Il est charmant d’avoir vingt ans, d’aimer, de rimer ses amours, de les enfermer dans un petit livre comme on emprisonne des oiseaux dans une cage, mais peut-être serait-il prudent de réfléchir un peu et de ne pas jeter à brûle-pourpoint sa jeunesse au nez des gens. M. Fernand Belligéra a beaucoup aimé ; lui sera-t -il beaucoup pardonné ? Il faut lire son livre, son cœur, si vous voulez, car il vous les ouvre tout grands et sans cette pudeur délicate qui est la grâce suprême de la sagesse. Ce jeune poëte, dont les vers manquent de barbe comme leur auteur, s’est promené à droite et à gauche dans le pays où l’on aime. Ses chansons ont parfois la jupe courte, mais que vous importe si la jambe est belle ? Miettes d’amour ! Ce titre ressemble fort à une épigramme, et, croyez-le bien, c’en est une. M. Belligéra, malgré l’agilité de ses vingt ans, n’a pas eu le temps d’entrer dans Cythère même, il a rôdé dans les faubourgs de cette ville idéale où tout le monde veut aller. Ce n’est pas sa faute, après tout, s’il s’est amusé, lyre au dos, à causer avec la brune et la blonde, car si chacun de nous avait le courage d’avoir de la mémoire, il oserait lire le livre de M. Fernand Belligéra et l’absoudre. Ces vers-là sautillent, frétillent, ils essaient le sourire, mais on sent sous cette joie échevelée un peu de tristesse dont je sais gré à l’auteur. Ce n’est pas précisément gai de jeter son bonnet par-dessus les moulins et de le dire en vers. Soyez poëtes, vous qui,rimez, ou faites des perruques, comme disait Voltaire à André ; mettez-vous la main sur le cœur, comptez-en les battements, et si vous avez le bonheur d’avoir des larmes, remerciez Dieu et laissez-les tomber sur ces pages que vous offrez à des amis inconnus, ceux qui vous liront et qui vous aimeront, si vous le méritez.

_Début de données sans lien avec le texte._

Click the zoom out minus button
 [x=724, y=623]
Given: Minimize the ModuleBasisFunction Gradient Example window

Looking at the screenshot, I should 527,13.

Les Miettes d’amour ne sont pas précisément un bon livre ; est-ce une promesse, une espérance ? Je le crois, car M. Belligéra ne manque ni de verve ni d’esprit. Peut-être serait-ce un bon conseil à donner que de dire aux jeunes gens d’attendre que les heures, si vite enfuies, aient mûri et doré les fruits de leur pensée avant de les cueillir. Chacun est libre dans ce monde, et je crois qu’il y a des gens qui aiment le verjus. Les poésies de M. Fernand Belligéra n’ont pas assez attendu, mais je ne connais qu’une façon de faire la nique aux critiques, c’est d’écouter leurs bienveillants conseils, de leur pardonner leurs petites vérités et de les ennuyer par un nouveau livre, meilleur ou excellent.